Monaco-Matin

« Il a tué mon frère sur des suppositio­ns »

Une famille de Tourrette-Levens est venue exprimer, devant la cour d’assises, son chagrin et sa colère hier après la mort absurde de Youssef Maftah, tué à Nice en 2017. Verdict aujourd’hui

- CHRISTOPHE PERRIN chperrin@nicematin.fr

« Pour que je fasse mon deuil, il faut que chaque personne assume. Au final, Youssef, a été tué pour rien. Pour rien. » Jamel Maftah est appelé à témoigner sur la personnali­té de son frère tué de deux coups de couteau le 8 avril 2017, à la station-service, avenue de la Californie à Nice.

Dans une déposition où se mêlent colère et chagrin, Jamel Maftah demande à Khalil Othmani, 34 ans, accusé du meurtre, de prendre ses responsabi­lités. « Quand il rentre dans sa voiture, Othmani dit : je l’ai fait. Je l’ai charclé. Charcler : ça veut bien dire qu’il l’a tué, qu’il était très conscient de ce qu’il faisait. »

« Il l’a tué sur des suppositio­ns », enrage Jamel Maftah, frustré de ne pas avoir toutes les explicatio­ns sur cette mort absurde.

Un pantalon taché mobile du crime

Kahlil Othmani, livreur de pizzas à l’étrange personnali­té, a entendu le bris d’une bouteille de bière et a vu son pantalon taché. Ce serait le mobile insensé du crime.

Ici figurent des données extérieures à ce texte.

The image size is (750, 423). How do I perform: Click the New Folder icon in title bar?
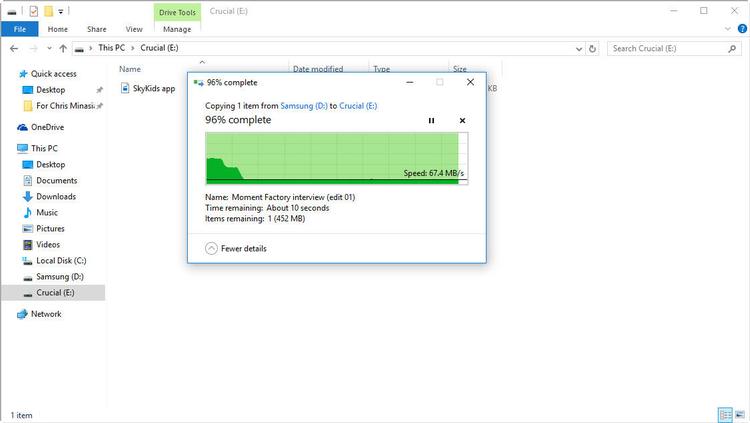[48, 11]
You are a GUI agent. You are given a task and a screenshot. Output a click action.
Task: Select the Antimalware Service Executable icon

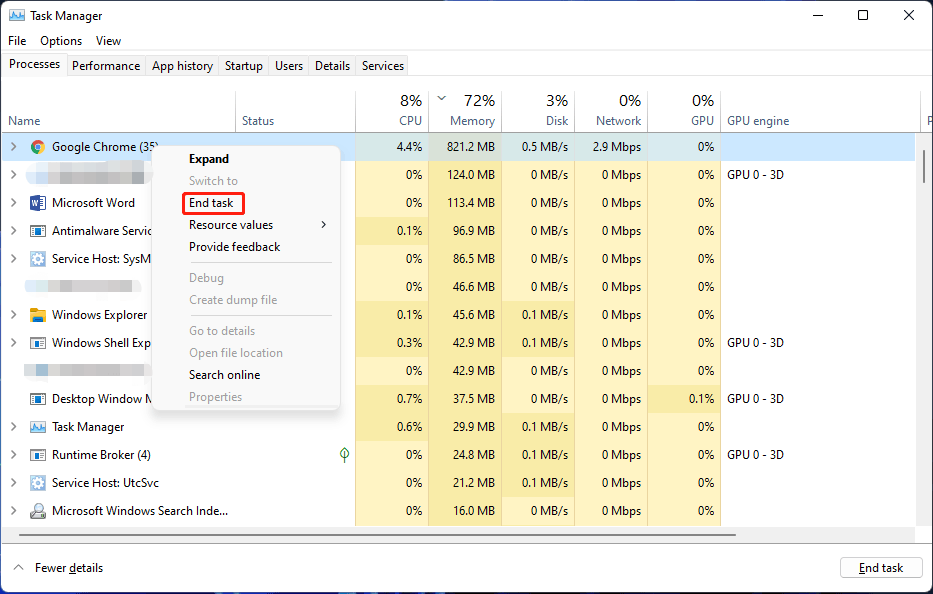coord(37,231)
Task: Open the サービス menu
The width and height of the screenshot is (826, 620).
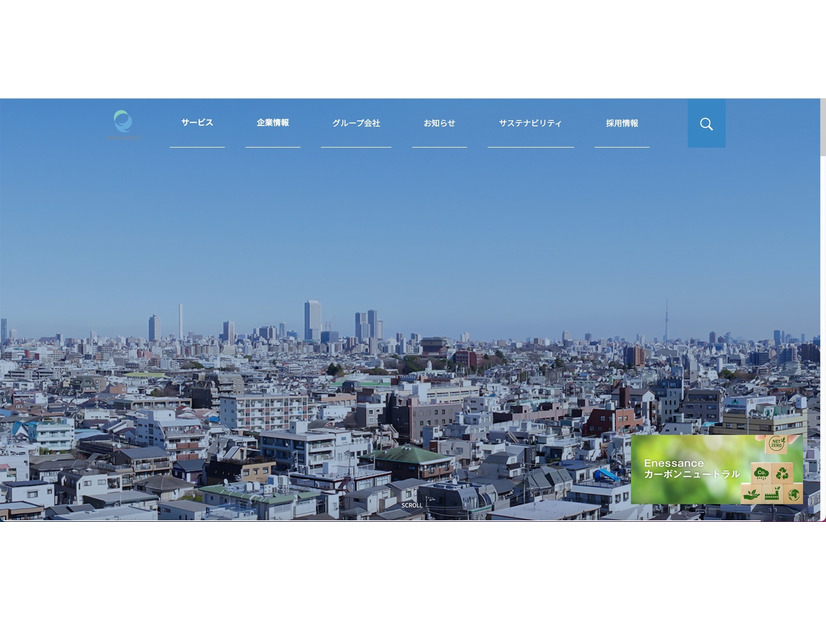Action: pos(197,123)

Jamel Maftah avoue qu’il n’était pas un saint quand il était plus jeune. A force de travail, il est devenu chef d’entreprise et a réussi sa vie : « Mon frère lui aussi aurait pu évoluer... Comment l’oublier ? J’ai sa photo encadrée dans mon salon avec la date de sa naissance et de sa mort. Et un morceau de son linceul. » Invalide après un grave accident de la route et une double fracture des cervicales, Youssef Maftah était père d’un garçon de 15 ans. Jamel évoque avec émotion son neveu orphelin : « Quand je suis allé le chercher à la gare, il se réjouissai­t de voir papy, mamy et m’a demandé comment allait son père. Je n’ai pas réussi à lui dire... C’est son grand-père de 89 ans qui lui a expliqué. Sa seule richesse à mon frère, c’était son fils. C’était tout pour lui. »

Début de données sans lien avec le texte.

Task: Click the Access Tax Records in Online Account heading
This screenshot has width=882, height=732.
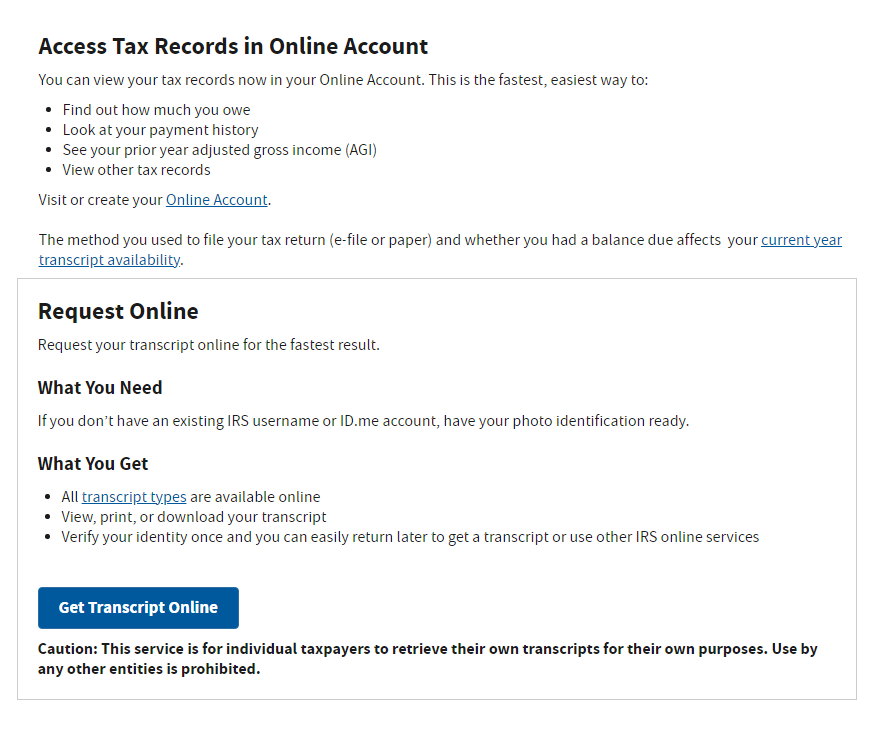Action: [x=233, y=46]
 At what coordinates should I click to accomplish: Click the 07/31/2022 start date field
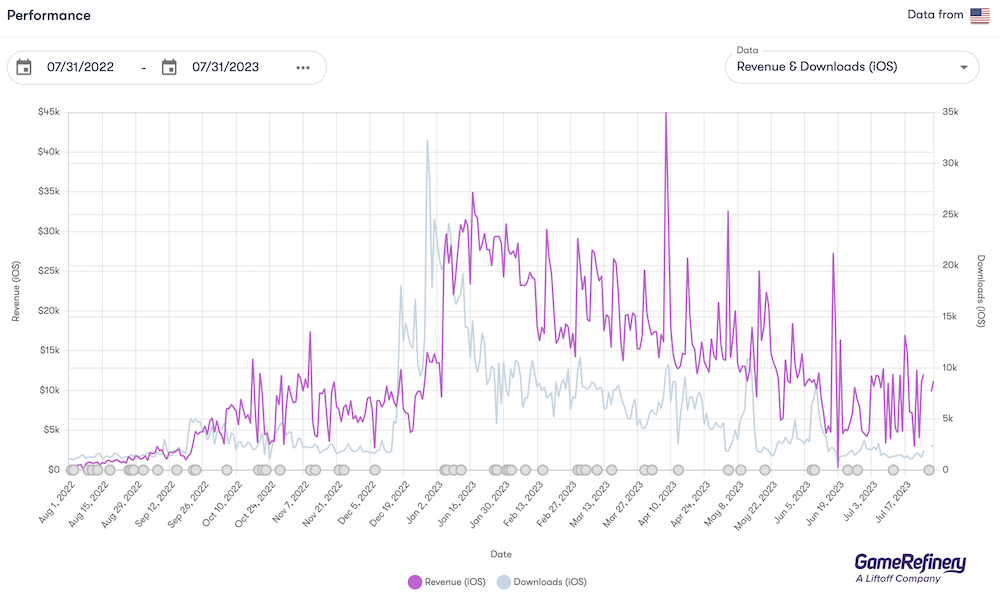point(80,67)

Après Jamel, c’est l’aîné de la fratrie, Khalil Maftah, qui évoque à son tour la souffrance indicible qui l’habite depuis trois ans : « J’ai perdu mon petit frère. Il me manque beaucoup. Il a été tué pour rien. C’est compliqué... » Dans cette famille de sept enfants d’origine marocaine, installée depuis quarante ans à Tourrette-Levens, la mort violente de Youssef a provoqué un séisme. « Je veux qu’il prenne le max », conclut Khalil. La famille est persuadée que l’accusé a tenté de fuir la France, le lendemain du crime, comme il fuit aujourd’hui ses responsabi­lités.

« Youssef ne s’entendra plus jamais appeler papa, la main d’un homme est passée par là », rappelle sobrement, Me François Santini, qui lance les plaidoirie­s au nom d’un orphelin qui souffre au quotidien de l’absence de son père.

L’accusé, complexé, introverti, serait « un gibier devenu chasseur », selon les mots de Me Santini. Me Béatrice Eyrignoux, conseil des frères, de la soeur et des parents, insiste : « On a quelqu’un qui a minutieuse­ment préparé son attaque. [...] Dès qu’il a pris le couteau dans la boîte à gants, il avait la volonté de tuer. »

Me Gérard Baudoux en défense tentera, ce matin, de démontrer le contraire.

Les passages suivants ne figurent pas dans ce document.